ドーナツは小麦粉の生地を油で揚げた甘い揚げ菓子ですが、
世界各地には多くの種類のドーナツがあります。
それはドーナツが世界中で愛されている証拠です。
食べる人を誰でも幸せにしてくれます。
沖縄の郷土料理「サーターアンダギー」もその一つです。
食べる人を笑顔にする縁起のよいドーナツです。
「サーター」は砂糖、「アンダ」は油のことを意味し、
「アギー」は揚げたものを意味します。
その名の通り、砂糖で甘くした小麦粉の生地を揚げたのが、
サーターアンダギーです。
起源は古く、琉球王国時代に清から伝わった揚げ菓子が、
サーターアンダギーの原型と考えられています。
現在でも中国には「開口笑」と呼ばれている揚げ菓子が
あるそうです。
油で揚げるときに表面にできる割れ目が、口を開けて
笑っている顔に見えることが名前の由来です。
その笑顔を受け継ぐのがサーターアンダギーです。
沖縄では縁起物として祝い事には欠かせません。
ところで、通常のドーナツには割れ目ができないのに、
なぜサーターアンダギーは割れるのでしょうか。
その秘密は揚げ方にあります。

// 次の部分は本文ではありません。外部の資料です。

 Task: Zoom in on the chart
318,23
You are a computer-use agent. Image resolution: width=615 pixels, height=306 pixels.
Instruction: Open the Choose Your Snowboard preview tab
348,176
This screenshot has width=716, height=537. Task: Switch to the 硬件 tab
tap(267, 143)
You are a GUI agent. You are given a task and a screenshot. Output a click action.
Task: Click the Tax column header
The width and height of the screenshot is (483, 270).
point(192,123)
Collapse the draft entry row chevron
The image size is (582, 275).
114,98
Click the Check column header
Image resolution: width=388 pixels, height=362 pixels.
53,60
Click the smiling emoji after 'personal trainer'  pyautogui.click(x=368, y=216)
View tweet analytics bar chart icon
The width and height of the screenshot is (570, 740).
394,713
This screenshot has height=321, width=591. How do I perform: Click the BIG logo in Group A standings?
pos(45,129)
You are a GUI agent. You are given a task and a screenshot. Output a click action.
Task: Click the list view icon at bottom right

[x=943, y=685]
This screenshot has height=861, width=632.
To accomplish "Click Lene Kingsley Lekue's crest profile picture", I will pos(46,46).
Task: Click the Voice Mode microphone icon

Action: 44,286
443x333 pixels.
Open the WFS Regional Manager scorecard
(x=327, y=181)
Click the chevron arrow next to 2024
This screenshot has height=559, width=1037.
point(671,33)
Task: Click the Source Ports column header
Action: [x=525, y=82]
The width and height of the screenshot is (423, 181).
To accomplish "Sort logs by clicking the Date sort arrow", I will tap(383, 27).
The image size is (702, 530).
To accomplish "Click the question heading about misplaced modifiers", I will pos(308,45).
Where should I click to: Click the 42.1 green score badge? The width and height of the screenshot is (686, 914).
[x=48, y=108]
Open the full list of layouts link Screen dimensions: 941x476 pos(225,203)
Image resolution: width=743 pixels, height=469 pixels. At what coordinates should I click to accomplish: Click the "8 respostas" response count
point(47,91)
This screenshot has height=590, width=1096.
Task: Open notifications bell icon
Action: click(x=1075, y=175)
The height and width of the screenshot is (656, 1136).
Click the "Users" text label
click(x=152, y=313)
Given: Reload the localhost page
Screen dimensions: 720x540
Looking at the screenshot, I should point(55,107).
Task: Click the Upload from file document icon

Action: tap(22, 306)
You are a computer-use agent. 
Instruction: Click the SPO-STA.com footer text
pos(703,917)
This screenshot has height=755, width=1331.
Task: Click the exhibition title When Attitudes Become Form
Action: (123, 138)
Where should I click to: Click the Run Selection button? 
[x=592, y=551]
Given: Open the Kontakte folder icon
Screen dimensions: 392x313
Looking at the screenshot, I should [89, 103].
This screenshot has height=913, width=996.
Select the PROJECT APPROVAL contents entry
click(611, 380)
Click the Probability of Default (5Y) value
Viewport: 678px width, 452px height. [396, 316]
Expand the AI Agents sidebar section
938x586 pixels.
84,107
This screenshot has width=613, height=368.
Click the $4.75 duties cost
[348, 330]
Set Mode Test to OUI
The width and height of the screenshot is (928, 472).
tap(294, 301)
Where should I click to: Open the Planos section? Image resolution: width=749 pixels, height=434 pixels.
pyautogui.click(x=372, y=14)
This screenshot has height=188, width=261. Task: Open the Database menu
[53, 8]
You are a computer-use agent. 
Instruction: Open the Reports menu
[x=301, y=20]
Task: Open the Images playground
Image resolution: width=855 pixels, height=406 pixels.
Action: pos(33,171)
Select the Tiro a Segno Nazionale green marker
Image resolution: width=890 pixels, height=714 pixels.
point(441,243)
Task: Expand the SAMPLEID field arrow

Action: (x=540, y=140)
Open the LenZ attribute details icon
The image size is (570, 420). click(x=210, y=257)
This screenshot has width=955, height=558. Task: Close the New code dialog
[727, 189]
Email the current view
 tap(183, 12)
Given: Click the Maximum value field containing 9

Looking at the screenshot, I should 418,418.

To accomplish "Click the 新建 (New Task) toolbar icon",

初めからゆっくりと
低温で揚げるのがコツです。
低温で揚げることによって、内部に生じる気泡が小さく、
生地の密度が濃くなります。
そのため通常のドーナツよりもどっしりとした食感があり、
食べ応えが十分に感じられます。
また、低温で揚げるので球状の生地の表面がしっかり固まってから
内部が少しずつ膨張していきます。
それが表面に亀裂を生じさせ、きれいな割れ目となります。
独特の笑顔はこうして作られます。
さらに、サーターアンダギーは低温で時間をかけて中までしっかり
火を通しているので日持ちがします。
気候の温暖な沖縄でも、数日間は常温で保存できます。
そのため祝い事には一度に大量に作られます。
沖縄の地域によっては、大人の拳の大きさほどに揚げる
巨大なサーターアンダギーもあるそうです。
もし大人の顔の大きさに揚げるサーターアンダギーがあれば、
きっと笑顔に見えることでしょう。